Yabu, the thing I miss most about living in Edinburgh is being there during the festival! Luckily we still have relatives there and have just got back from a 10 day stint doing festivally things and catching up with old friends. Yes it was an expensive week but not because of the festival - the free fringe is booming now so we saw a different (generally speaking very good) free show every night. Yes crowds are annoying, but if you adjust your expectations accordingly for a month it's far more manageable! Perhaps moving to a small city that is heaving with tourists year round has made me more patient towards that aspect of the festival though!

Honestly, you are so lucky to be living there. If it wasn't for kids and work I would be back in a heartbeat!

Bring on retirement Grin

teainbed · 25/08/2016 12:38

YANBU. It's fucking awful. Thank god it's finishing soon.

MorrisZapp · 25/08/2016 12:42

Love and hate it, but on balance I wouldn't be without it. I started my fringe going aged 14, when a ticket to see Craig Charles or Bing Hitler cost four quid. It's changed a lot since then but I still need my annual pilgrimage to the Pleasance, there's just nothing else like it.

But they need to knock down Greyfriars Bobby. It's a bloody accident waiting to happen and it infuriates me every time I go past. As does the 'Harry Potter cafe' where JK Rowling didn't really write her books.

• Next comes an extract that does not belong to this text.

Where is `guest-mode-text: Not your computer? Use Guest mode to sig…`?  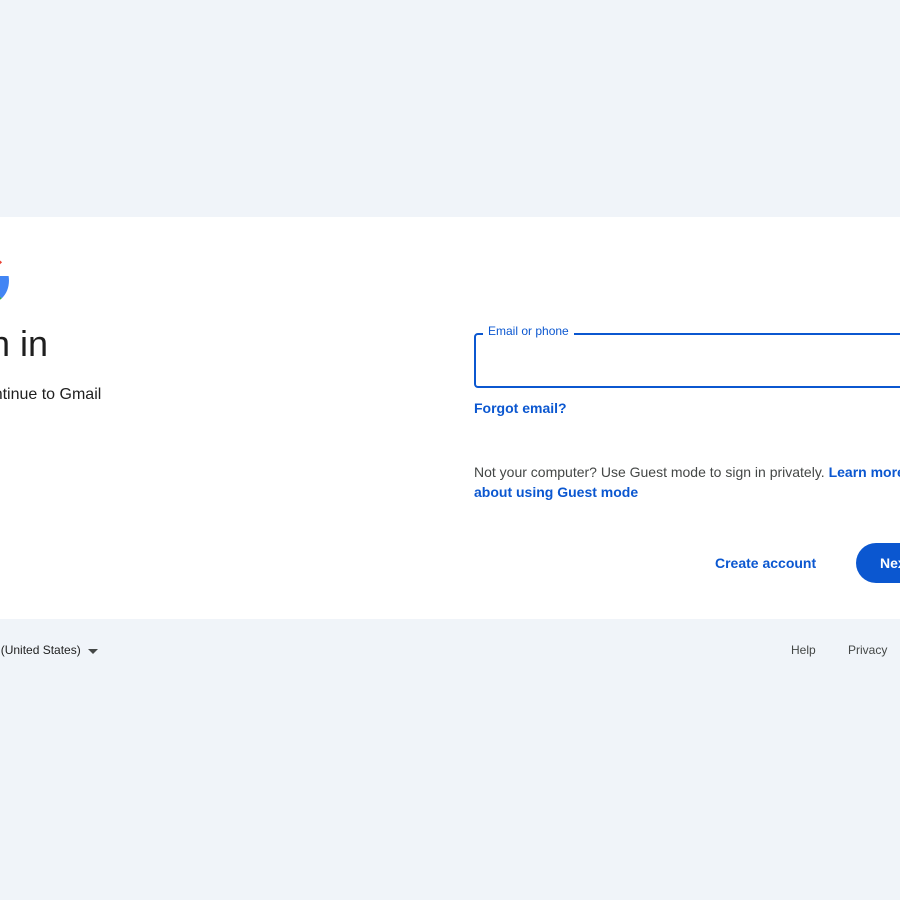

I must admit I love it when friends come to Edinburgh on a sunny festival evening for comedy and beer. I'm like yeah, this is standard :)

LassWiTheDelicateAir · 25/08/2016 13:24

Vicky. I love Edinburgh during the Festival. I think Edinburgh is comparable with the other great cultural cities of Europe (Amsterdam, Prague, Vienna and the like) in a way that no other UK city , other than, London is.

RubyReins · 25/08/2016 15:00

DH is a high heid yin at the Pleasance. We have forgotten what he looks like such are his hours. This is his 20th Fringe and he swears it is his last. I have heard that one before! Still, we get freebies and our kids have very cute Pleasance passes - Very Important Baby etc. I work on the Mile so have been working from home a lot lately such is the bampottery - lots of piss poor renditions from Rent by uber keen kids. I know it is a massive privilege to live here and soak up all the culture but I can't wait for it to be over.